Connecticut has new proposed GMO labeling legislation for this legislative session. The GMO labeling bill was introduced by Diana Urban and Phil Miller. The 2012 Connecticut labeling bill was dropped because of concerns that biotech companies could sue the state government, but the language of the bill is being altered this year to sidestep this obstacle. The bill has ten co-sponsors in the Connecticut House of Representatives. You can see the co-sponsors and the text of the bill at the state government's page for HB 6519.
There is a public hearing this Friday March 15th at 10:30 am at the
Legislative Office Building, 300 Capitol Avenue, Hartford in front of
the Public Health Committee. GMO Free CT is asking supporters of the
bill to come, even if only for a short period of time (they have buttons
for you to wear!) According to GMO Free CT: "Please come whenever you
can, even if it is only during your lunch
break. We will have Right To Know GMO pins for everyone to wear. We
need your support. Our Legislators must see that their constituents want
the right to know what is in our food." You can testify in person or
send a written testimony to PHC.Testimony@cga.ct.gov. GMO Free CT can
also give you the handouts you need if you want to set up a meeting with
your legislator to talk about your support for the bill. You can also
write your legislator to let them know your about your support - GMO
Free CT has a step by step how-to for you to find your legislator and write them.
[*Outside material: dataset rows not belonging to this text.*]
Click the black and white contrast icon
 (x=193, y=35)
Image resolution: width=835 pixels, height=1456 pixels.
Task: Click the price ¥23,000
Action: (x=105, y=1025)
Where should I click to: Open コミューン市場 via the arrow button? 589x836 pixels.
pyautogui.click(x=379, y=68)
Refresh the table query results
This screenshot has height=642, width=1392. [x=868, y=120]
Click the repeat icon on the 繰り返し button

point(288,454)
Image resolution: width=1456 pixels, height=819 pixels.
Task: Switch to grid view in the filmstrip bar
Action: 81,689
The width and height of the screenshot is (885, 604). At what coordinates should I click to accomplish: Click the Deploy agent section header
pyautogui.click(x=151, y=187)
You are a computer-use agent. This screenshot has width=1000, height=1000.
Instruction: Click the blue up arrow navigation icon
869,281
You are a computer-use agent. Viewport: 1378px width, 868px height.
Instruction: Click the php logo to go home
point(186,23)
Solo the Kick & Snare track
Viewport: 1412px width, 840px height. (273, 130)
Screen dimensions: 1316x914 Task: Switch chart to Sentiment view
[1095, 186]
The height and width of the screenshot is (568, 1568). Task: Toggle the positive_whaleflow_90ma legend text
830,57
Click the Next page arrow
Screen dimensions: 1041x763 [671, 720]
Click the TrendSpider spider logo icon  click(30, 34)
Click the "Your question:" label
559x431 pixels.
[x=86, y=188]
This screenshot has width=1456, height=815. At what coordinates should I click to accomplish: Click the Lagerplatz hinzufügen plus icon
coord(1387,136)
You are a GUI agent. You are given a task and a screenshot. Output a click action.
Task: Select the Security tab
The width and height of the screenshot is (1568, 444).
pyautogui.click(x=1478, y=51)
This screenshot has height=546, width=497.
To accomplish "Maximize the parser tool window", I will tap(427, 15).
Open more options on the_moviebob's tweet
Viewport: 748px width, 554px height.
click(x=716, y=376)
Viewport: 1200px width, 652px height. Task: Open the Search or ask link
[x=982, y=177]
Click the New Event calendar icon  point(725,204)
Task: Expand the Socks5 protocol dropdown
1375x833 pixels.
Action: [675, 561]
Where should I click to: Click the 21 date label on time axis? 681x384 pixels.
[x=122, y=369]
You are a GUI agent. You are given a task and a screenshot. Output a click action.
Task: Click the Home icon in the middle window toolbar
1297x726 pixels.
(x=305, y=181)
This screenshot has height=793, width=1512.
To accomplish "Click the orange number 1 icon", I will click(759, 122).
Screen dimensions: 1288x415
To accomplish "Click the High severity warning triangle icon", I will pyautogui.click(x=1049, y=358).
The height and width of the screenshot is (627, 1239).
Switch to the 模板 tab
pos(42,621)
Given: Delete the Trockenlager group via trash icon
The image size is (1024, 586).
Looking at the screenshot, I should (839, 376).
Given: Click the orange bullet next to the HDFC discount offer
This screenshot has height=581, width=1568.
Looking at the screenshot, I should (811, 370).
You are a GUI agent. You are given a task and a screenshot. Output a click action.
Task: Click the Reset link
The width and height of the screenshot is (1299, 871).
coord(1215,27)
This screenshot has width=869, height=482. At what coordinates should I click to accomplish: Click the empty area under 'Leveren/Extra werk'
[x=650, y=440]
In Vermont the House Agriculture Committee approved a GMO labeling bill on March 1. The bill calls for foods made with GE or containing genetically engineered ingredients to bear special labels. A bill was approved by the committee last year, but too late in the legislative session for it to be voted on.
All this comes in the midst of an exciting (though long awaited) announcement from Whole Foods that all products in its North American stores that contain genetically engineered ingredients will be labeled by 2018. Whole Foods' decision is responding to a growing demand for products without GMOs. According to this Connecticut Post article, Products that get a "Non-GMO" verification" label saw a sale spike between 15 and 30 percent. Whole Food's labeling will be even more exhaustive than much of the proposed legislation because it will require labeling for meats and dairy products.
It's important to keep contacting our legislators and voicing this support. You can also write a letter to the editor to your local newspaper - why not share with your community your support?